====== Document passage

On 9/10/09 10:06 AM, Aryeh Gregor wrote:
On Wed, Sep 9, 2009 at 6:50 PM, Tim
Starling<tstarling(a)wikimedia.org> wrote:
I don't know why you're writing this
nonsense, you obviously haven't
looked at the code at all.
This paragraph is unnecessary.
Seriously! Please read things aloud before clicking send. You will
hopefully then be able to better detect when it's time to take a break,
eat some fruit and take it down a notch.
The language
variant system that we have could easily convert between
US and UK English. In fact it already does convert between a language
pair with a far more complex relationship, that is Simplified and
Traditional Chinese.
The language conversion system is very simple, it's just a table of
translated pairs, where the longest match takes precedence. The
translation table in one direction (e.g. UK -> US) can be different to
the table in the other direction (US -> UK). You would not list "ize
-> ise", you would list every word in the dictionary with an -ize
ending that can be translated to -ise without controversy. The current
software could handle 50k pairs or so without serious performance
problems, and it could be extended and optimised to allow millions of
pairs if there was a need for that.
It's possible to handle any pair of languages which are separated only
by vocabulary, and transliteration or spelling. It's only differences
in grammar, such as word order, that would give it trouble.

============
====== Provided data

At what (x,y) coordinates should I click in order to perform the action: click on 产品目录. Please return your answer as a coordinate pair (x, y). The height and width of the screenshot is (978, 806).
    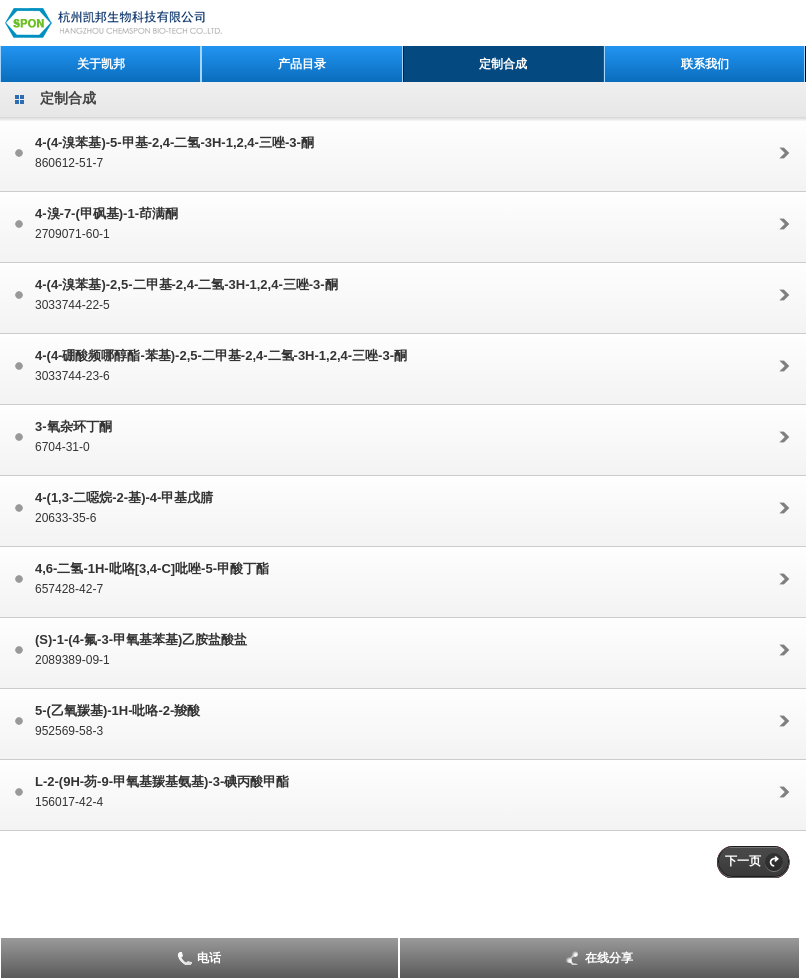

============

### The tasks
a – Reproduce the part of the language conversion message between "On 9/10/09 10:06" and "code at all.", inclusive, substituting "rubbish" for "nonsense".
b – Name every language variety that the language conversion message mentions by name.
c – Write the next part of the language conversion message, picking up after its final sentence.

### Written responses
a –
On 9/10/09 10:06 AM, Aryeh Gregor wrote:
On Wed, Sep 9, 2009 at 6:50 PM, Tim
Starling<tstarling(a)wikimedia.org> wrote:
I don't know why you're writing this
rubbish, you obviously haven't
looked at the code at all.

b – US English, UK English, Simplified Chinese, Traditional Chinese

c –
Is there any reason nobody's tried adding such support for us/uk
English? It would resolve some long-standing tension on enwiki.
Would anons have to be given one variant or the other, or would they
get untransformed text or what? Does the variant transformation apply
to the edit page as well?
_______________________________________________
Wikitech-l mailing list
Wikitech-l(a)lists.wikimedia.org
https://lists.wikimedia.org/mailman/listinfo/wikitech-l
The variant system seems poorly understood by most people (including me)
which often tends to cause something (like it for instance) to also be
under-utilized...
Perhaps we need more information on what it intends to provide the user.
All I find in Google on this topic are blurbs about configuration
variables and lots of people confused as to what language variants even
are...
Is there some awesome documentation somewhere I have yet to find?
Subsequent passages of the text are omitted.